Canonsburg Hospital, part of the Allegheny Health Network of Pittsburgh, United States, is a community hospital located just outside Canonsburg, Pennsylvania in North Strabane Township.

==History==
===20th century===
It was founded in 1904, when, according to the Pittsburgh Post-Gazette, “the Women's Shakespeare Club of Canonsburg solicited donations of ‘linens, supplies, a hen and brood of chickens and a generous supply of fruit’ for what turned out to be an ambitious if not unusual project for a literary club. ... [But], as history records, this Women's Shakespeare Club's project ended well and proved to be much ado about something pretty special: medical care. For what the Women's Shakespeare Club of Canonsburg started [was] Canonsburg General Hospital.”
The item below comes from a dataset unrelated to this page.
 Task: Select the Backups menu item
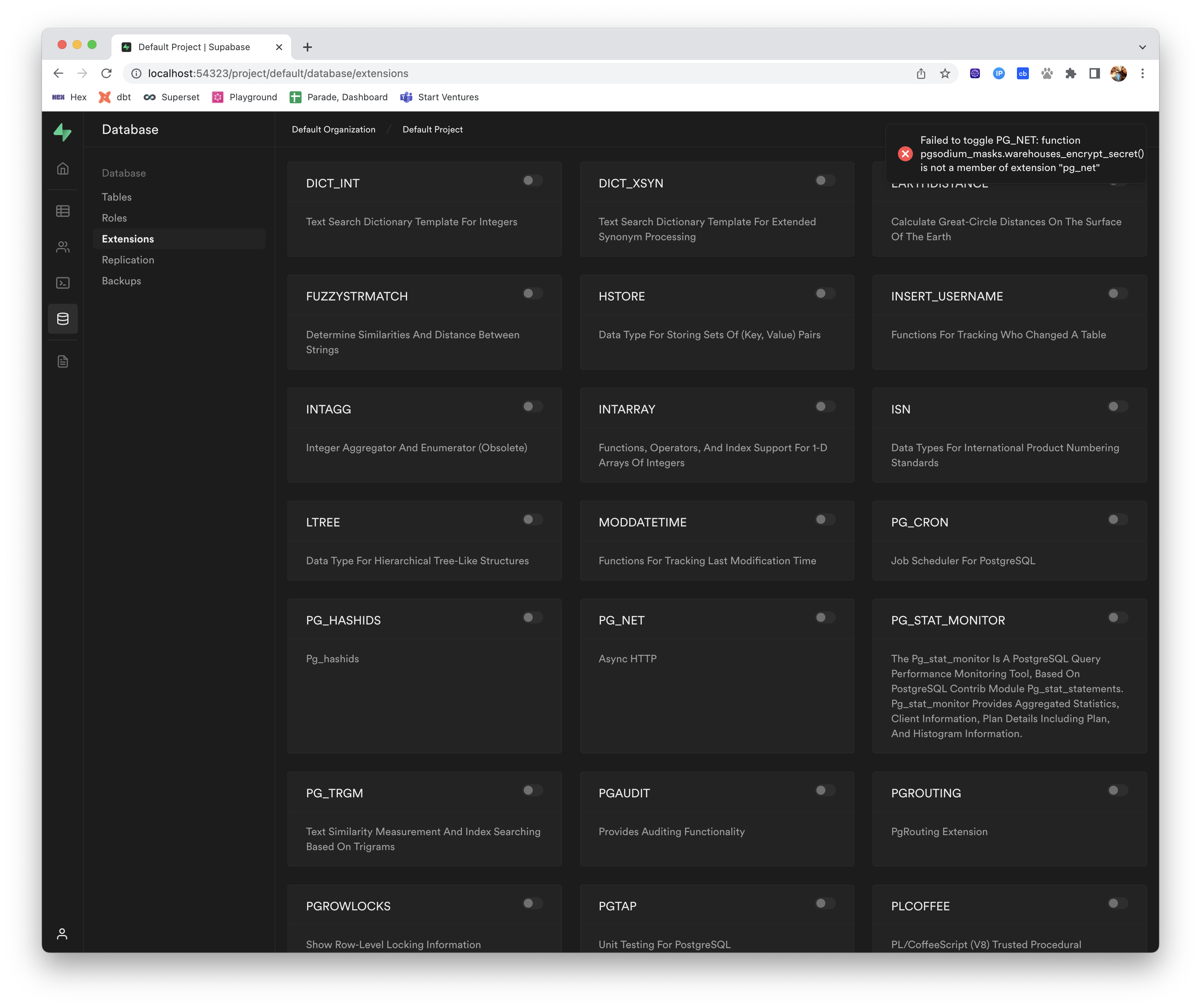pos(121,281)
The club raised $2,000 to help buy a house on Barr Street in Canonsburg, which served as the hospital for 10 years. They also formed the Canonsburg General Hospital Association to oversee the hospital’s operations. The hospital opened at its original Barr Street location on Oct. 17, 1904, and the first patient was a woman who was “traveling with her husband in a horse and carriage from the village of Midland in Chartiers to Canonsburg when the berserk horse sent them flying.”

The following year, the hospital opened a nursing school, which remained in operation until 1960. In 1913, the hospital board agreed to construct a new hospital building, also on Barr Street, which grew to 54 beds by 1930. The “new” Barr Street hospital eventually named its dining room after the singer Perry Como, who was born in Canonsburg in 1912.
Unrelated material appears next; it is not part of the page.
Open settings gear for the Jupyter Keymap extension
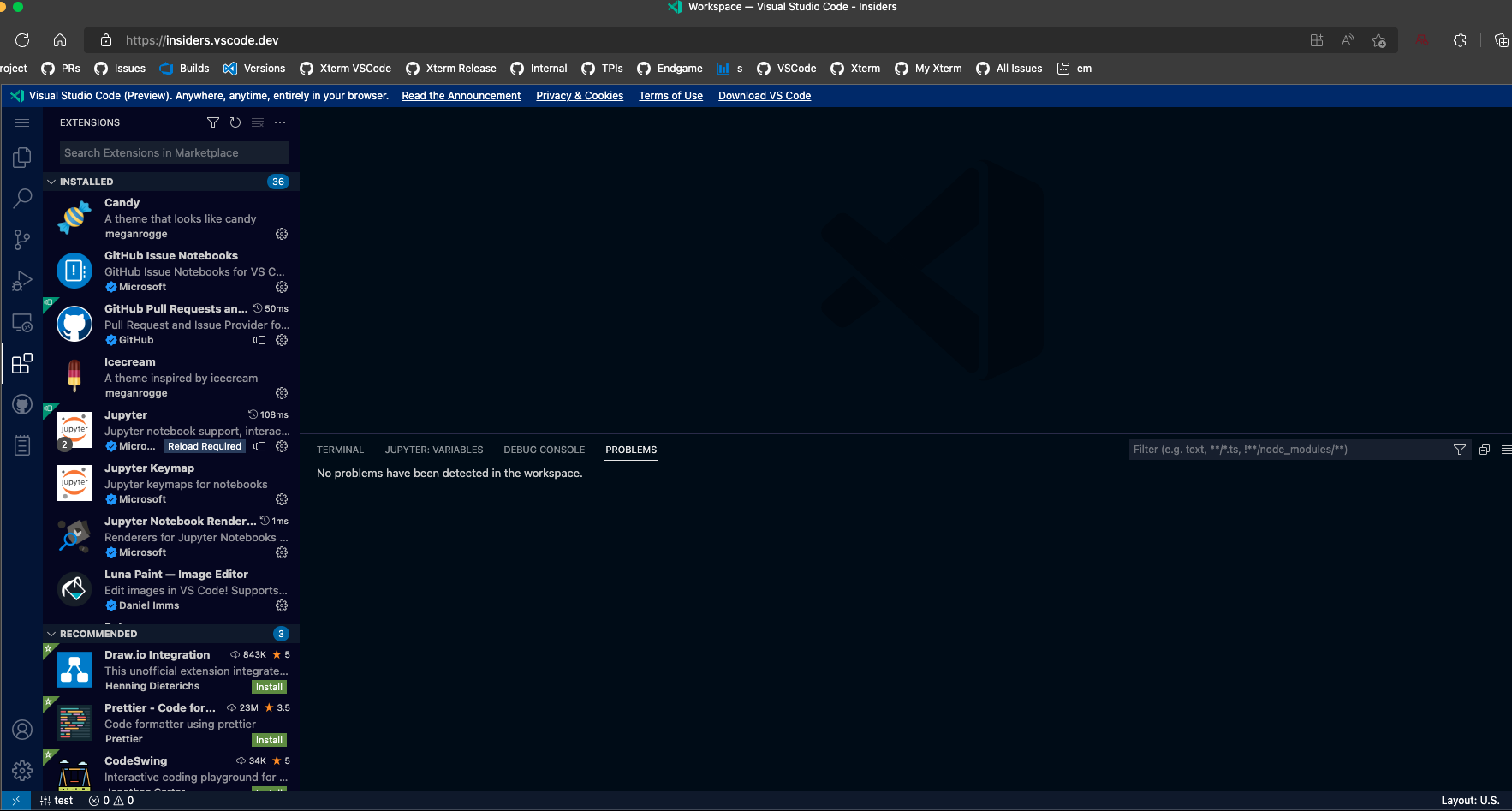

By the late 1970s, Canonsburg Hospital had outgrown its red-brick Barr Street home, and in 1979 the hospital applied to the Pennsylvania Department of Health to build a new hospital. At the time in Pennsylvania, new hospital construction had to be approved by the state through a “certificate of need.” The application for a certificate of need was initially rejected by the state on the grounds that existing hospitals in the area had enough capacity to handle projected patient volume, but Canonsburg-area residents lobbied then-Pennsylvania Gov. Dick Thornburgh with “more than 5,000 letters [and] 2,000 mail-grams demanding the department approve the project.”
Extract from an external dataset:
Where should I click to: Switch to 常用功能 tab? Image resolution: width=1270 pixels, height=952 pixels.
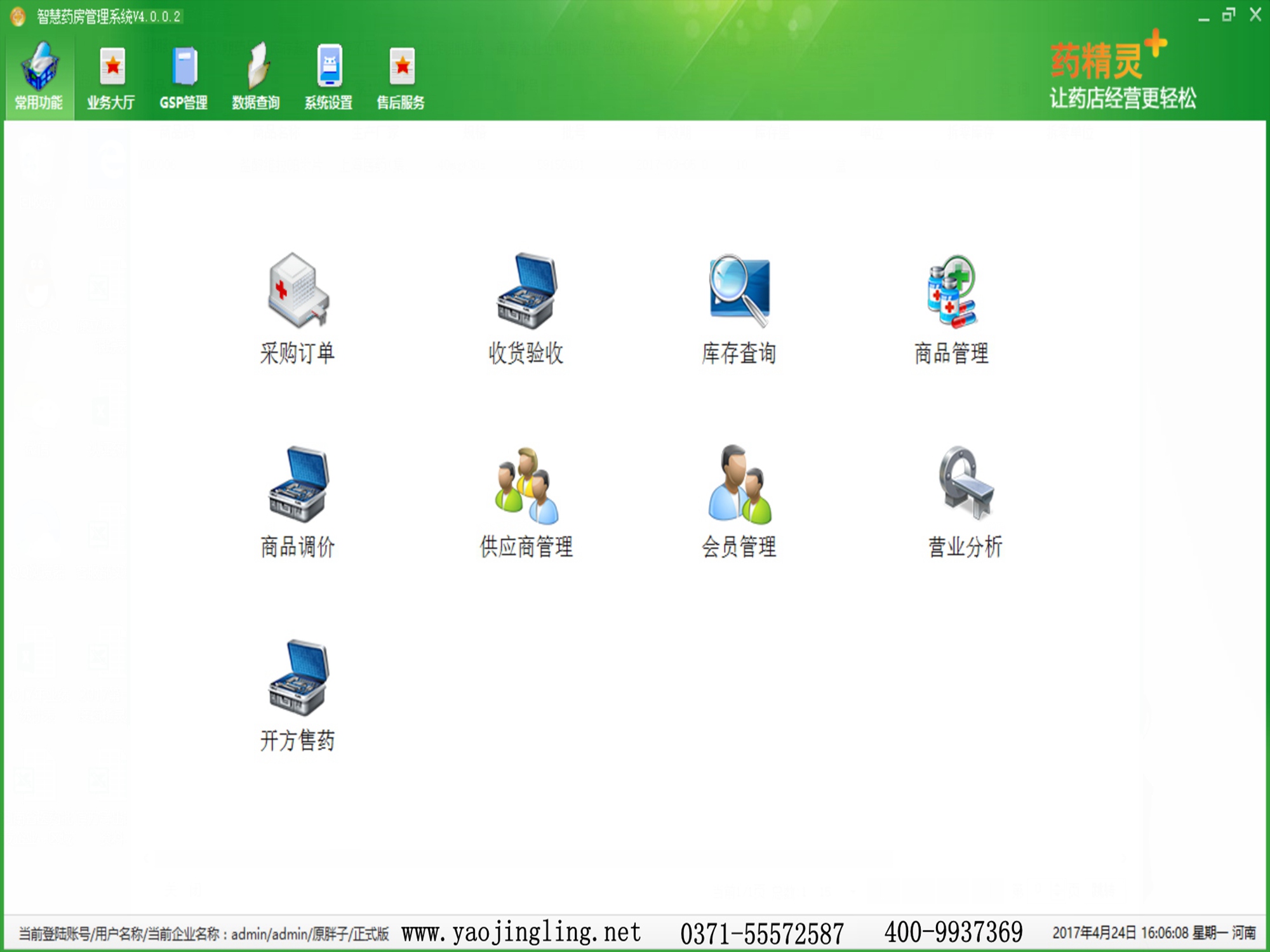(x=39, y=77)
In 1981, the Health Department issued a certificate of need, and a new hospital was built in North Strabane Township, just outside of Canonsburg borough. The new $15.8 million hospital opened May 14, 1983, on 31 acres; the former Barr Street hospital is now a personal care and retirement home.

===21st century===
In 2000, Canonsburg Hospital joined the former West Penn Allegheny Health System. In 2013, it became a part of Allegheny Health Network. The current 104-bed inpatient facility has undergone several expansions since its 1983 opening: In 1996, a new ambulatory care center was opened; in 2003, the physical therapy department was enlarged; in 2006, the emergency department was expanded to accommodate increased patient volume; and since its affiliation with AHN in 2013, the hospital has opened a sleep lab.

The hospital primarily serves residents living in Southern Allegheny and Northern Washington counties. Canonsburg annually admits over 4,000 patients and logs approximately 21,000 emergency visits, and performs nearly 3,000 surgeries.